Task requirements: Retype, exactly and with both ends included, the lines below from the one containing "You are a GUI" through the end; omit the pictures.

Records for this task Start Marker

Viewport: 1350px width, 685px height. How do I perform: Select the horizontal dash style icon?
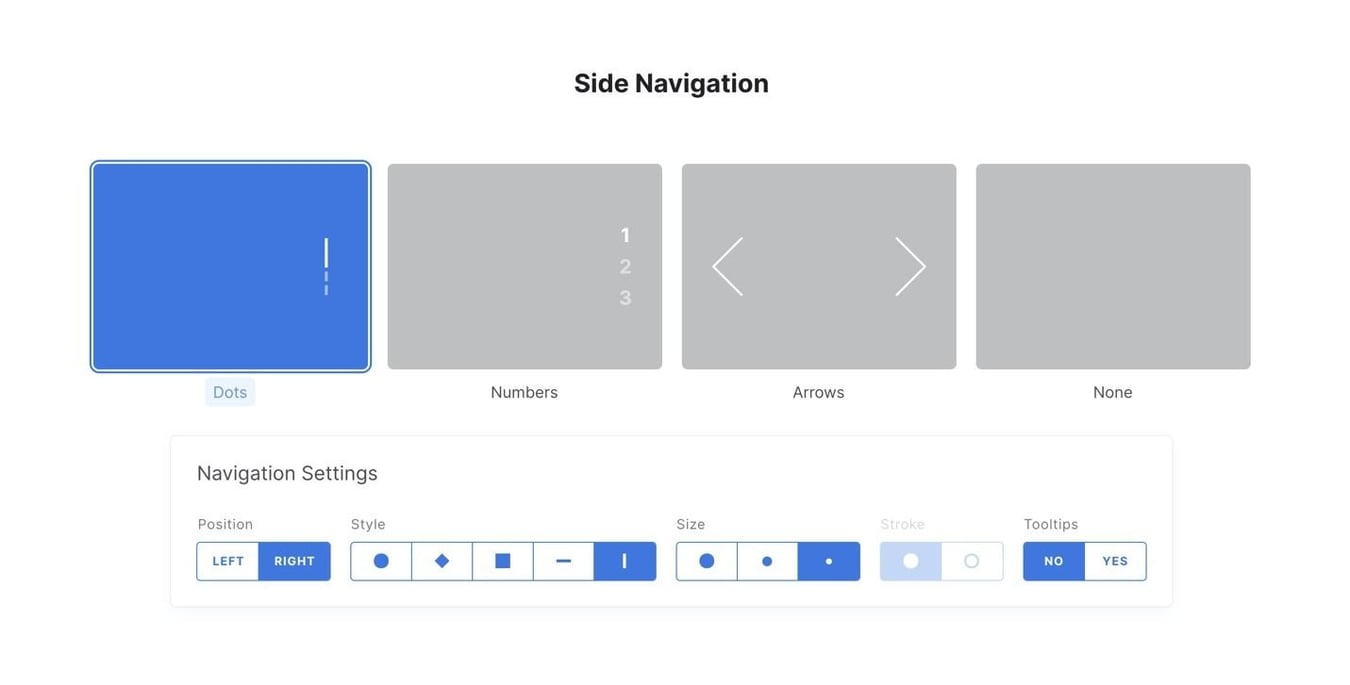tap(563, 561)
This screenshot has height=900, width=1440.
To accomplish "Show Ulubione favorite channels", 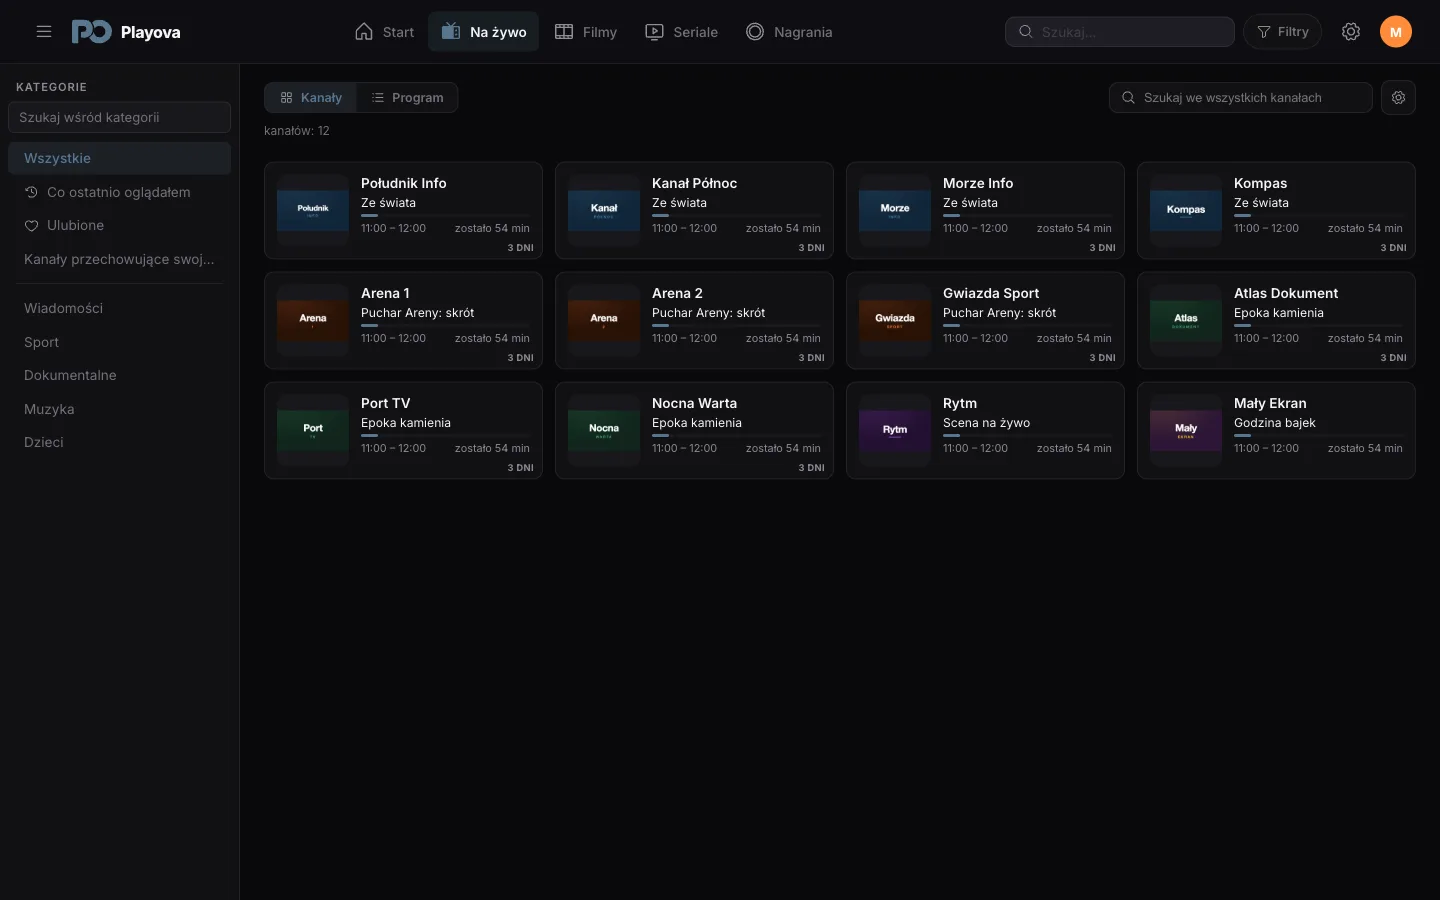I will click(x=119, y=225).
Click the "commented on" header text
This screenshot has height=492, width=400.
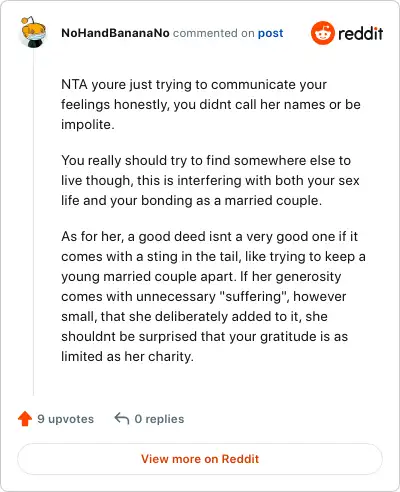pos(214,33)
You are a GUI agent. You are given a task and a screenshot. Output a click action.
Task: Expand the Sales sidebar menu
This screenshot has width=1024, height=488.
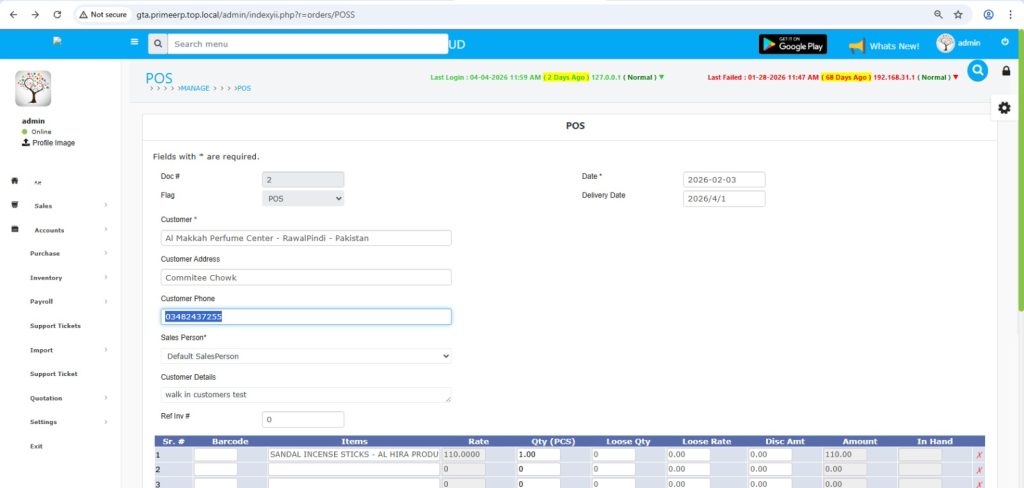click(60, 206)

Records for this task End Marker

Solved problem:
You are a GUI agent. You are given a task and a screenshot. Output a click action.
Task: Expand the Sales sidebar menu
This screenshot has width=1024, height=488.
click(60, 206)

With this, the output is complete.